Tropical Storm Agatha made landfall this weekend in El Salvador and Guatemala, and crossed into the western Caribbean. Like Agatha Christie, the famous mystery writer, Agatha was somewhat of a forecasting mystery until today.
NASA's infrared satellite data showed a strong area of thunderstorms in the middle of Agatha's remnants on June 1, but they have continued to erode and today, June 2, the mystery of possible regeneration has been solved as the National Hurricane Center gives the chance of reorganization "near zero percent."
Agatha's remnants swept into the Western Caribbean Sea and is now numbered "System 91L." At 1800 UTC (12 p.m. EDT) on June 1, the center was located east of the Yucatan Peninsula, Mexico, near 19.1 North and 85.9 West.
On Wednesday, June 2 at 1231 UTC (8:31 a.m. EDT) satellite imagery from the Geostationary Operational Environmental Satellite called GOES-13 showed three areas of concentrated scattered clouds in the Caribbean. One concentrated area of cloudiness was near northwestern Cuba, a larger area of cloudiness southeast of Florida, and in the Gulf of Mexico, one area of clouds south of Louisiana. None of these areas showed any signs of development.

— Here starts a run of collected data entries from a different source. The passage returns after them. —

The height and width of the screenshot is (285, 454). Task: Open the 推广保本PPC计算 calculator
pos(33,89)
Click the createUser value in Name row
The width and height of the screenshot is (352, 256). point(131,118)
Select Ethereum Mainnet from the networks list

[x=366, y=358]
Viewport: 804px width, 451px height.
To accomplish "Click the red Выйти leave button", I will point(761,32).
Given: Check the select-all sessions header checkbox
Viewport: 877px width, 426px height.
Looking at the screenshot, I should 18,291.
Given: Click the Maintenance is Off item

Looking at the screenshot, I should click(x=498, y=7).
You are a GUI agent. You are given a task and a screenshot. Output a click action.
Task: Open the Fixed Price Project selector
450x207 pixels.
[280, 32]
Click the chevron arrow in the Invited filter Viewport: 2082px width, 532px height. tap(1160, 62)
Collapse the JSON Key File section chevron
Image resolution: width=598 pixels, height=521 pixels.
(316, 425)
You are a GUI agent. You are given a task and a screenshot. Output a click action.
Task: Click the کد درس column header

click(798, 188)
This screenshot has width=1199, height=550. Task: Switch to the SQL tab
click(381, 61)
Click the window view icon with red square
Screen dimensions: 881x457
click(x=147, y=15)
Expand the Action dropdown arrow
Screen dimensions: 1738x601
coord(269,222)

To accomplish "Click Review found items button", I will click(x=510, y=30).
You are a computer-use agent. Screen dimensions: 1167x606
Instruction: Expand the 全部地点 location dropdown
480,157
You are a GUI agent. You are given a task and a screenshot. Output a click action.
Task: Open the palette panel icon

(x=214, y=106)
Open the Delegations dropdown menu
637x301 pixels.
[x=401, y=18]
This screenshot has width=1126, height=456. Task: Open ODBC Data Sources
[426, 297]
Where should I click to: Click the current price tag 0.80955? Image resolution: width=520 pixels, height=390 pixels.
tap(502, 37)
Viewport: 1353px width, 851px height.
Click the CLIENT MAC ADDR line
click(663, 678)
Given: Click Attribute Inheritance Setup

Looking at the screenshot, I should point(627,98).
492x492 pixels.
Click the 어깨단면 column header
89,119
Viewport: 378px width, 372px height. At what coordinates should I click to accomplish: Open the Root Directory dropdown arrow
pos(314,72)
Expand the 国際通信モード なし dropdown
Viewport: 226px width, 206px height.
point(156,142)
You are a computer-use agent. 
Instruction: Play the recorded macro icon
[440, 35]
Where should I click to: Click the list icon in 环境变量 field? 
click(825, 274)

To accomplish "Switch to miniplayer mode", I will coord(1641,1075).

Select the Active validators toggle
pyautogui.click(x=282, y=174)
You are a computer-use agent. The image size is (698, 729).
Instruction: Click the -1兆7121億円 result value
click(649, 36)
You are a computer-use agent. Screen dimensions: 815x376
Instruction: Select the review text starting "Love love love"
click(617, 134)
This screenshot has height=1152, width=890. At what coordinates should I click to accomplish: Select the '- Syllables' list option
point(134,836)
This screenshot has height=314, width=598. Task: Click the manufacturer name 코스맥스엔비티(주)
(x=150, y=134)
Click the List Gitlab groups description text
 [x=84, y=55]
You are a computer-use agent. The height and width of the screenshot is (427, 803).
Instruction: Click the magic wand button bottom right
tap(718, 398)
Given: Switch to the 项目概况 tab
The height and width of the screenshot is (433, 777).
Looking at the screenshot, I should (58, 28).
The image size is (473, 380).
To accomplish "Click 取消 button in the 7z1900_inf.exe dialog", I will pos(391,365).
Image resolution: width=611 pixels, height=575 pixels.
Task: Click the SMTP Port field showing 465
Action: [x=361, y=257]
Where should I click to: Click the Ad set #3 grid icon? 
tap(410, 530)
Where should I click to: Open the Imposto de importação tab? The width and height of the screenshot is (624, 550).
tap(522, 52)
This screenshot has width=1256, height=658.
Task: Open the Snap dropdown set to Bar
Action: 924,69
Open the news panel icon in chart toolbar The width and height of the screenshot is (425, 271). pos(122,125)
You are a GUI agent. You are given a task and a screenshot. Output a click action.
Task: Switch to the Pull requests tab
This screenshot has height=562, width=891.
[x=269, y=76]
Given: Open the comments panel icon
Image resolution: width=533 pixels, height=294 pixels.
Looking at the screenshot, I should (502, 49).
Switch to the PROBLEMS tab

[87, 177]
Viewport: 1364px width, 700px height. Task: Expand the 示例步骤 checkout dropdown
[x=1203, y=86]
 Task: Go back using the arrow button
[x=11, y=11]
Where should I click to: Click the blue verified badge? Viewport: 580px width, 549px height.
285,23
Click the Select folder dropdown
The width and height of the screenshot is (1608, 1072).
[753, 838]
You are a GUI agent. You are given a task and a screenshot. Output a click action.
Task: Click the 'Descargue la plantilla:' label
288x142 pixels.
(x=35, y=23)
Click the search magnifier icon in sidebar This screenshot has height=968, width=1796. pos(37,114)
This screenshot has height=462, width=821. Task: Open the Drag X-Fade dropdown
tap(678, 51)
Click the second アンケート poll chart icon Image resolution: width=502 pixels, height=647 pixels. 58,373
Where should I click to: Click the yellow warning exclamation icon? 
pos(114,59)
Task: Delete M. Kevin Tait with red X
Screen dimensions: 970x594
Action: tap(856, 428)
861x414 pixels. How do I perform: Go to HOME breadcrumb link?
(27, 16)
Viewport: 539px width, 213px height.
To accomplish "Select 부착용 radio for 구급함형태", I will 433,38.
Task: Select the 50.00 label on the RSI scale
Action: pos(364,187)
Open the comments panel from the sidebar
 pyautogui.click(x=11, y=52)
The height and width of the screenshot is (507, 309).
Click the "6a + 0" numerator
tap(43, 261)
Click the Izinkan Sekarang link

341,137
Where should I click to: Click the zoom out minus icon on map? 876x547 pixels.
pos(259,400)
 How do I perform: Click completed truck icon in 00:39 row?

Looking back at May 28, when Tropical Storm Agatha was about to make landfall, NASA and the Japanese Space Agency's Tropical Rainfall Measuring Mission satellite captured rainfall rates and cloud heights of the storm. That data revealed hot towers (very strong thunderstorms around the center of circulation), higher than 16 kilometers (10 miles) with very heavy rainfall (more than 2 inches per hour) in red areas as it was making landfall.
Agatha's remnants, or the area that is now called "91L" in the Caribbean Sea doesn't appear have much of a chance of powering up to the kind of storm it was in the Eastern Pacific, and it is not a mystery anymore.